If you enjoy taking the kids away, there is no reason that divorce should stop that. It will make it more of a challenge though and not just financially.
The best way to make traveling easier is to think about it now when creating your custody agreement.
Here are some things to consider detailing:
Where can you travel?
If you have family in another country, you might want to take the kids to see them and learn more about the culture that is part of them. Your spouse might fear you won’t return and be reluctant to give permission
As you won’t get out of the country without their permission (or that of a court) it is worth discussing.
When can you travel?
The best travel deals won’t always coincide with your turn to have the kids. Sometimes you may want to travel during the time they would normally spend with your co-parent. The same might apply when they look for dates. Agreeing to give each other a bit of flexibility can pave the way for future travel.

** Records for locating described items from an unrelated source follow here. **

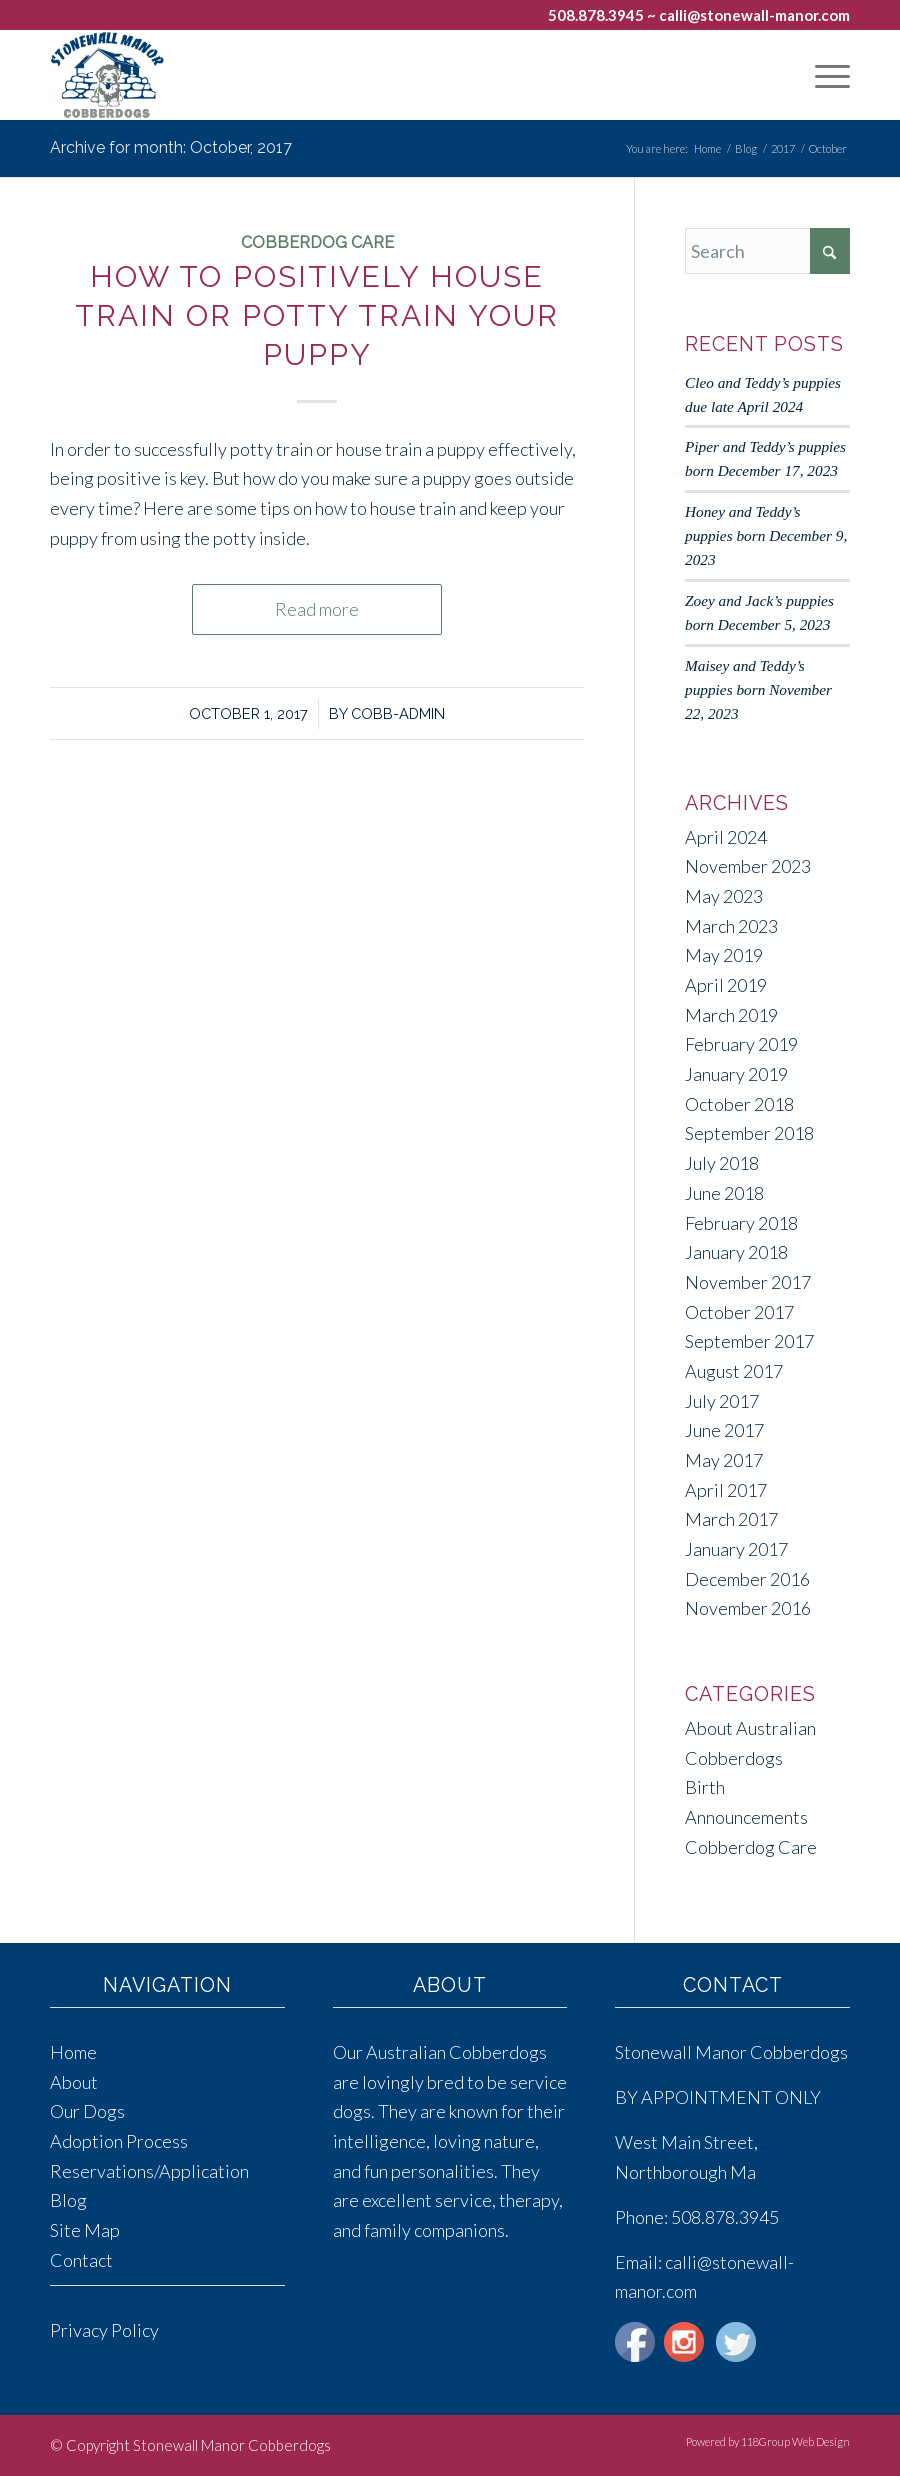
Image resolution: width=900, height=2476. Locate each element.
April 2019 (726, 985)
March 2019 (731, 1015)
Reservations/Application (149, 2171)
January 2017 (736, 1549)
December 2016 (747, 1579)
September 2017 (749, 1341)
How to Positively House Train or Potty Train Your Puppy (317, 315)
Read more (317, 609)
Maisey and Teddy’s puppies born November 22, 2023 (758, 689)
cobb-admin (398, 713)
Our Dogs (87, 2111)
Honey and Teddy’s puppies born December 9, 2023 (766, 535)
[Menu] (822, 75)
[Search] (767, 251)
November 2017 (748, 1282)
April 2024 (726, 837)
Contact (81, 2260)
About (74, 2082)
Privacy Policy (104, 2330)
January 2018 (736, 1252)
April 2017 (726, 1490)
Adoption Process (119, 2141)
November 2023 (748, 866)
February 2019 (741, 1044)
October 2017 (739, 1312)
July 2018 (722, 1163)
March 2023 (731, 926)
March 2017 (731, 1519)
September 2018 (749, 1133)
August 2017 (734, 1371)
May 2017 (724, 1460)
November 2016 (748, 1608)
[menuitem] (822, 75)
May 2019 (724, 955)
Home (73, 2052)
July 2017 (722, 1401)
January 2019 (736, 1074)
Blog (68, 2200)
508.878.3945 (596, 15)
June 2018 (724, 1193)
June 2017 (724, 1430)
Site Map (85, 2230)
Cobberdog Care (317, 242)
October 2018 (739, 1104)
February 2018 (741, 1223)
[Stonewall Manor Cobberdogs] (107, 75)
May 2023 (724, 896)
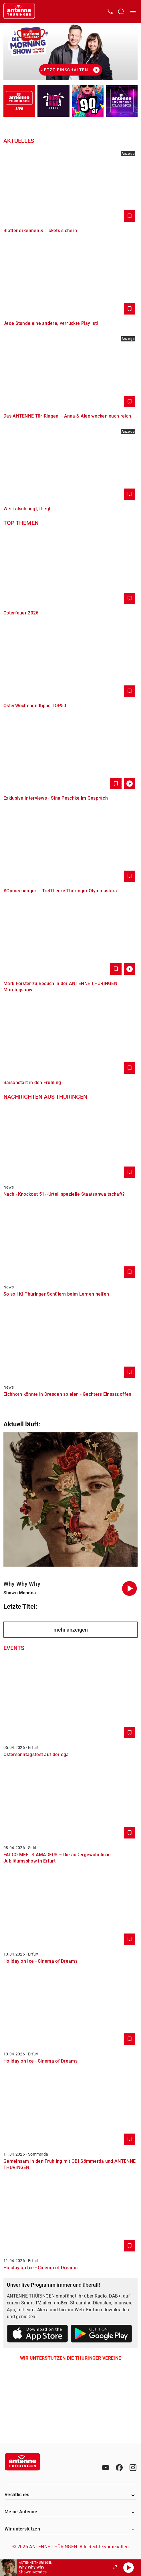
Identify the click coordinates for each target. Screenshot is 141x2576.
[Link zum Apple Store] (37, 2334)
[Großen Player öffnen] (114, 2567)
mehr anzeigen (70, 1630)
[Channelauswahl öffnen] (121, 11)
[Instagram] (133, 2467)
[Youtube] (105, 2467)
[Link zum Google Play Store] (101, 2334)
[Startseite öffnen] (19, 11)
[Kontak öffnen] (110, 11)
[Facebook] (119, 2467)
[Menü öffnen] (133, 11)
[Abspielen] (128, 2567)
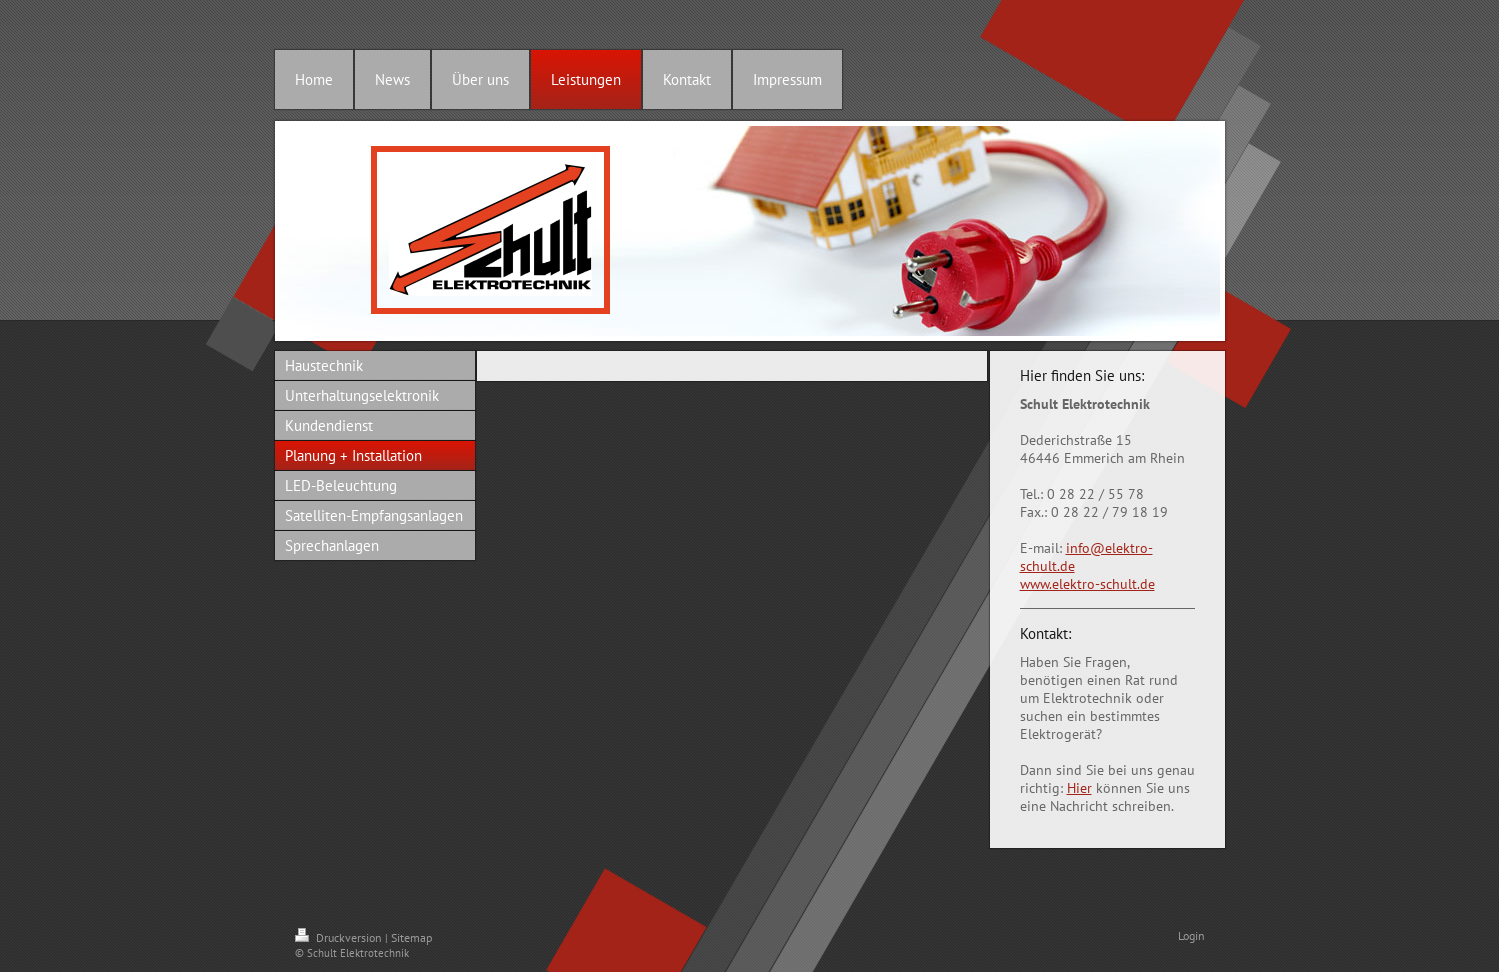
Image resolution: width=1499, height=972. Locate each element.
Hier (1079, 788)
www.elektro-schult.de (1087, 584)
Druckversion (340, 937)
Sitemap (411, 937)
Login (1191, 935)
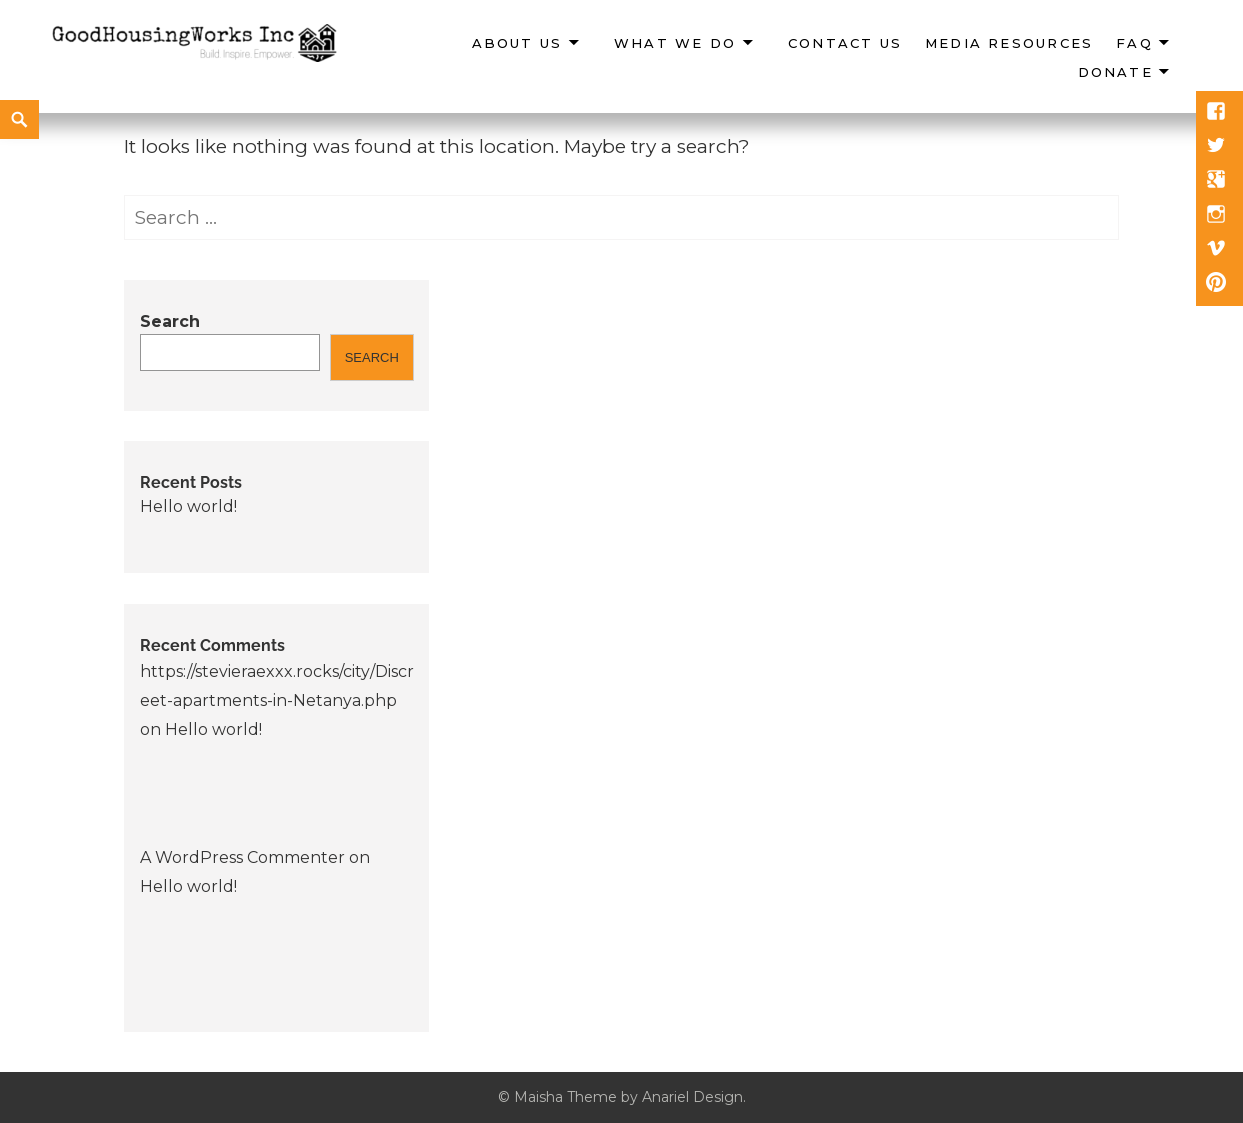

How will you keep in touch with the kids?
Usual routines can go out of the window when you travel. It can leave the other parent feeling upset if their child does not pick up the phone at 8 am like they usually do. It can leave you feeling annoyed if they ring during a day hike you’ve taken to get the kids to get more in tune with nature.
Think about how you will still maintain contact between children and parent without disrupting precious vacation time.
Creating a child custody agreement that accounts for everything is not straightforward, but getting legal assistance increases the chance you do.